Defendant Federal Home Loan Mortgage Corporation’s Motion To Disqualify Attorney Thomas Dillon As Plaintiff Re-beeca Urban’s Counsel And Seeking Declaration Of An “At Issue” Privilege Waiver is allowed, in part, and denied, in part, as provided in this Memorandum and Order.

. The Complaint includes a class action demand. To date, no motion for class certification has been filed. See Fed.R.Civ.P. 7(b)(1); LR, D.Mass., 7.1(b).

. Attorney Dillon attests that it was Paragraph 22 which provided that FHLMC would pay for Urban’s Owner’s Policy of title insur-anee if she agreed to use FHLMC’s title company. As set forth above, it was actually Paragraph 17c of the Addendum.

. A substantial part of the Court’s discussion of Urban’s legal claims and the law applicable thereto paraphrases or.is taken directly from Judge Saylor’s opinion denying FHLMC’s motion to dismiss, without separate citation. See Urban v. Federal Home Loan Mortgage Corp., Civ. No. 11-10915-FDS, 2012 WL 245246 (D.Mass. Jan. 25, 2012).
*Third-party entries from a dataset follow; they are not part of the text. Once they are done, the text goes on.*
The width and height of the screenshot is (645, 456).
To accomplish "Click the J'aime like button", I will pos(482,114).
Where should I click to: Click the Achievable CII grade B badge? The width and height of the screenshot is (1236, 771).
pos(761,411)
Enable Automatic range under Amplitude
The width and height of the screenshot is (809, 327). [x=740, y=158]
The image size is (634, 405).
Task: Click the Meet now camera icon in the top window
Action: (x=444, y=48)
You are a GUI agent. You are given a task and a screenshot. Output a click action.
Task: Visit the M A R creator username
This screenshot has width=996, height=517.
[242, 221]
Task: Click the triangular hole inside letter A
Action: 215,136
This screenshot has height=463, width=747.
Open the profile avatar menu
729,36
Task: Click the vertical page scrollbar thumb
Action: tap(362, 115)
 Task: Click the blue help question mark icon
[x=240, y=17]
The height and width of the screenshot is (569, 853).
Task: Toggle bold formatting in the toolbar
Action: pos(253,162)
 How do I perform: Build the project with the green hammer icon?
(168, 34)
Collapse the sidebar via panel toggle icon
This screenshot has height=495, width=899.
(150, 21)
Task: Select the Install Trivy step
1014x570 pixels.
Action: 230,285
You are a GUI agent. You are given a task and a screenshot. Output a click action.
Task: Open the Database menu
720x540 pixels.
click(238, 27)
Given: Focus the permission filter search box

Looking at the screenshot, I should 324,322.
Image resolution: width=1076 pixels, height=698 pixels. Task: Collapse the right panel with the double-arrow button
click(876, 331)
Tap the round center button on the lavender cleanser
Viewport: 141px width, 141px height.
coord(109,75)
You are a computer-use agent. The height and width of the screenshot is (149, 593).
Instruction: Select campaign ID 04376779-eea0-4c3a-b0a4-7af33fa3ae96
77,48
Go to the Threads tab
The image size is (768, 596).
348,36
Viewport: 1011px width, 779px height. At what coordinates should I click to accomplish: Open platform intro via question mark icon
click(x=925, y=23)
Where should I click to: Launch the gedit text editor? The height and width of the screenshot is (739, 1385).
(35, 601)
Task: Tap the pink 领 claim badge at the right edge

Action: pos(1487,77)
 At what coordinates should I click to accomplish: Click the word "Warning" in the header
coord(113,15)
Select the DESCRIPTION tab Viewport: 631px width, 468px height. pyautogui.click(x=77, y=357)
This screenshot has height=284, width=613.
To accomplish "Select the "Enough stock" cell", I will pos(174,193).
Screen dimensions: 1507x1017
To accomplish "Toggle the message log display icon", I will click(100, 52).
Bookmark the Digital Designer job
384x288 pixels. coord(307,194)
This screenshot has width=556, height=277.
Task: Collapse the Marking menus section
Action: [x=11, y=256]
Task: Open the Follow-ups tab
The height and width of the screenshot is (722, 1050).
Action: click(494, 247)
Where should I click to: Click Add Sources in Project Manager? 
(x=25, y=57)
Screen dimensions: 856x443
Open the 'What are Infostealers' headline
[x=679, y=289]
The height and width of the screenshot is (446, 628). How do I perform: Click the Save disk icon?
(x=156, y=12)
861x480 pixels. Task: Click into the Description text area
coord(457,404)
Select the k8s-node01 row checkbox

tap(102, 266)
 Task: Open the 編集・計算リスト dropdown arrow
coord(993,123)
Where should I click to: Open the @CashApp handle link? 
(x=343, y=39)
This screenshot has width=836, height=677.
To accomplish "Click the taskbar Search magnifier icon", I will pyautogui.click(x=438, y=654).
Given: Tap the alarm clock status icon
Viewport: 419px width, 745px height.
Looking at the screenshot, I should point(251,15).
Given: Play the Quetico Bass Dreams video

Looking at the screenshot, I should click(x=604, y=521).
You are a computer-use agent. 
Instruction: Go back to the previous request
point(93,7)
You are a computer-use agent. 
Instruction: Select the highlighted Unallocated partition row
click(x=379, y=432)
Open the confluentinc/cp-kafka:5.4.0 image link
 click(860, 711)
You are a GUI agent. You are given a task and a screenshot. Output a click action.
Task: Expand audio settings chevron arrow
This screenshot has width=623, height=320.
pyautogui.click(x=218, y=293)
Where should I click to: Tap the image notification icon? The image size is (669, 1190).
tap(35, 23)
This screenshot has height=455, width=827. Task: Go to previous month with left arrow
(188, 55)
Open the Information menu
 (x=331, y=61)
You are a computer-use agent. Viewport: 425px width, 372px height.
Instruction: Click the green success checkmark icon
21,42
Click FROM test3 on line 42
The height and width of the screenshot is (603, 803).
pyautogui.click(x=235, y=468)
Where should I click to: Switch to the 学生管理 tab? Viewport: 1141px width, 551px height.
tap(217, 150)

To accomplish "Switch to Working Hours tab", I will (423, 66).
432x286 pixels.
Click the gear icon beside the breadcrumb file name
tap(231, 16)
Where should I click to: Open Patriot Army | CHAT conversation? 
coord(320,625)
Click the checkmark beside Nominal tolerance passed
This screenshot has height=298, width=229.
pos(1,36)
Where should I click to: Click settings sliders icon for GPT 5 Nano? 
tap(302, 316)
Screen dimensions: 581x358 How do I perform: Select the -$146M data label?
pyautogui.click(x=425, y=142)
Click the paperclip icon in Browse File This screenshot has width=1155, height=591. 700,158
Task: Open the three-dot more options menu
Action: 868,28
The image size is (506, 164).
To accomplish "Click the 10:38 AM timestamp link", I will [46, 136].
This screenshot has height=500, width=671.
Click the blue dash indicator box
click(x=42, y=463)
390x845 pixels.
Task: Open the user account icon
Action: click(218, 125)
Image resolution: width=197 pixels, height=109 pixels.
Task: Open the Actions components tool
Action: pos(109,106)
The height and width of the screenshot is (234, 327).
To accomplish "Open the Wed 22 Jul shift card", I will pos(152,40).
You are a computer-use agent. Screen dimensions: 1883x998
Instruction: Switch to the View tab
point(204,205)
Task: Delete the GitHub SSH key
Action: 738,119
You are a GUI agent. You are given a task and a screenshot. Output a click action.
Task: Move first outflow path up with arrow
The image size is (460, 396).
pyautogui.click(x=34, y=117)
. More specifically, I would have found that FHLMC sustained its burden of establishing that Attorney Dillon is likely to be a necessary witness because his proposed testimony is relevant, material, not cumulative and not obtainable elsewhere. See Carta v. Lumbermens Mut. Cas. Co., 419 F.Supp.2d 23, 29-3(D.Mass.2006).

. The determination as to whether Schmitt & Dillon should be disqualified is controlled by the Massachusetts Rules of Professional Conduct. See LR, D.Mass. 83.6(4)(B).

. Rule 1.9, which deals with conflicts of interest relating to former clients, is inapplicable in this case.